Page excerpt ▸

S3A: fails while S3: works in Spark EMR

2020-07-16 03:03发布

问题:

I'm using EMR 5.5.0 with Spark. If I write a simple file to s3 using an s3://... URL it writes fine. But if I use an s3a://... address, it fails with Service: Amazon S3; Status Code: 403; Error Code: AccessDenied

Using the AWS command line I'm able to cp, mv, and rm any file in the path I'm writing to. But from spark, s3a fails on the put command.

We have Server Side Encryption Enabled, and I know spark knows because the s3 URLs work. Any ideas?

Failed PUT DEBUG logs here. Maybe its important to note, I'm doing an rdd.saveAsTextFile(path) but the put command says its trying to write to /my-bucket/tmp/carlos/testWrite/4/_temporary/0/ which it should only do in parquet? Not sure if that detail is relevant but thought I would mention.

回答1:

s3a is the actively maintained S3 client in Apache Hadoop. AWS forked their own client off from the Apache s3n:// client many years ago & (presumably) have massively reworked theirs.

They can read and write the same data, but some bits of EMR expect extra methods in the filesystem client which only EMR s3 supports...you cannot safely use s3a.

There's also the original ASF s3:// client which is incompatible with everything else, but was the first code used to connect Hadoop with S3, way before EMR was a product from amazon.

What you need to do ▸
Resume the forum thread about S3A write failures on Spark EMR, starting right after its final sentence. The listing that comes next has no connection to the forum thread about S3A on Spark EMR.

Entries provided ▸
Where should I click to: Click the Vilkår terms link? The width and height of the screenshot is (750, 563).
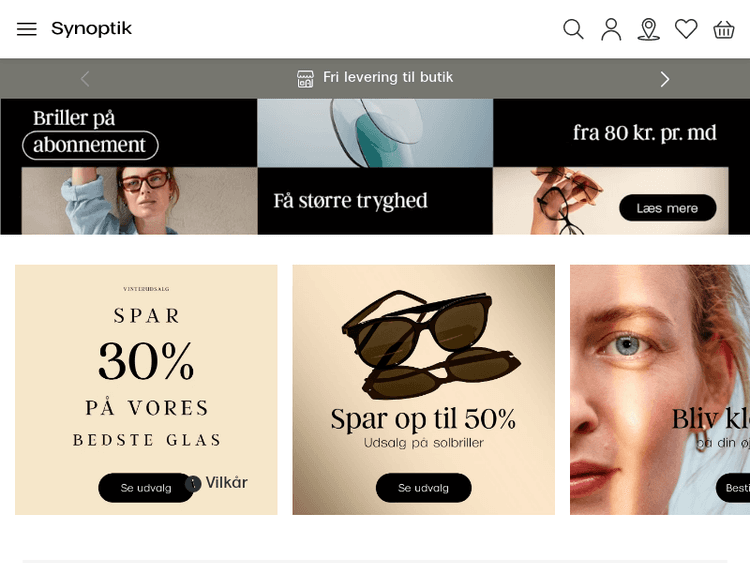tap(226, 483)
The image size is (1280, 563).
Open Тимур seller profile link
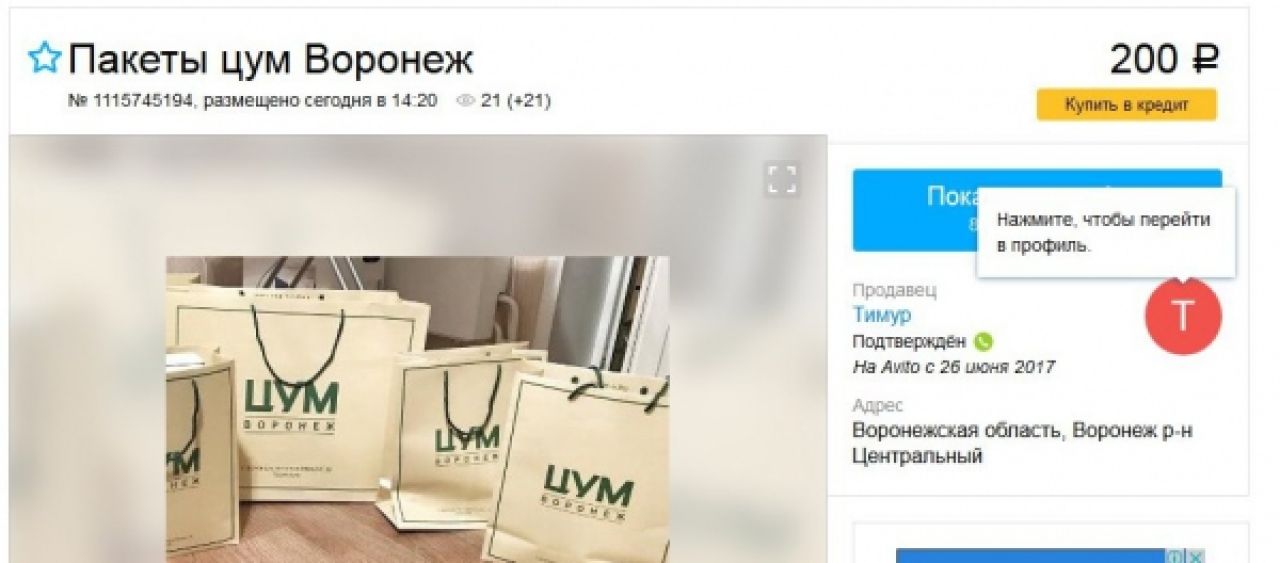click(x=881, y=315)
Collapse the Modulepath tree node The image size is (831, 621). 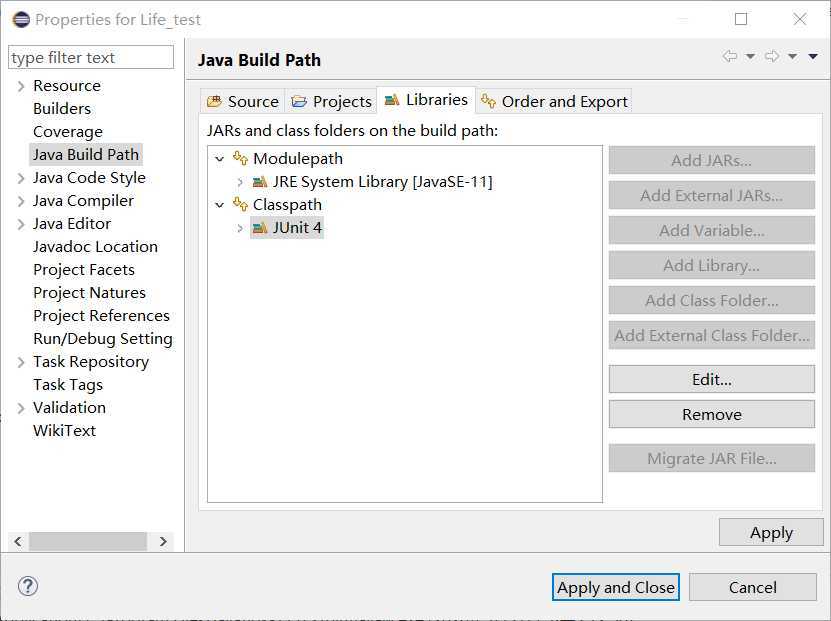[x=220, y=159]
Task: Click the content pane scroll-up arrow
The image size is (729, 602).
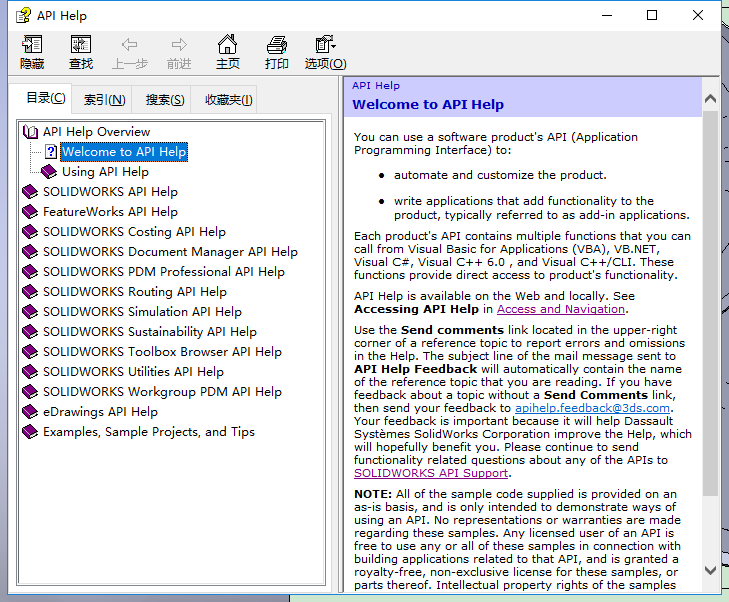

Answer to this problem ▸
Which is better? S3A is probably, as of Aug 2017, faster on aggressive read IO of columnar formats like ORC and Parquet. EMR S3, with emrfs probably has the edge in terms of resilience and consistency. But the open source ASF S3A client is moving to address those



回答2:

Turns out EMR does not support s3a protocol at all as of today. In addition, it says s3 and s3n are interchangable, but you should use s3

https://aws.amazon.com/premiumsupport/knowledge-center/emr-file-system-s3/ http://docs.aws.amazon.com/emr/latest/ManagementGuide/emr-plan-file-systems.html

One thing to Note is that s3a although not supported, seems to work for reading, but not writing.

Update May 29, 2018:

Just to give a fuller answer, the s3a protocol is supported with s3+emr if you're using them with Databricks.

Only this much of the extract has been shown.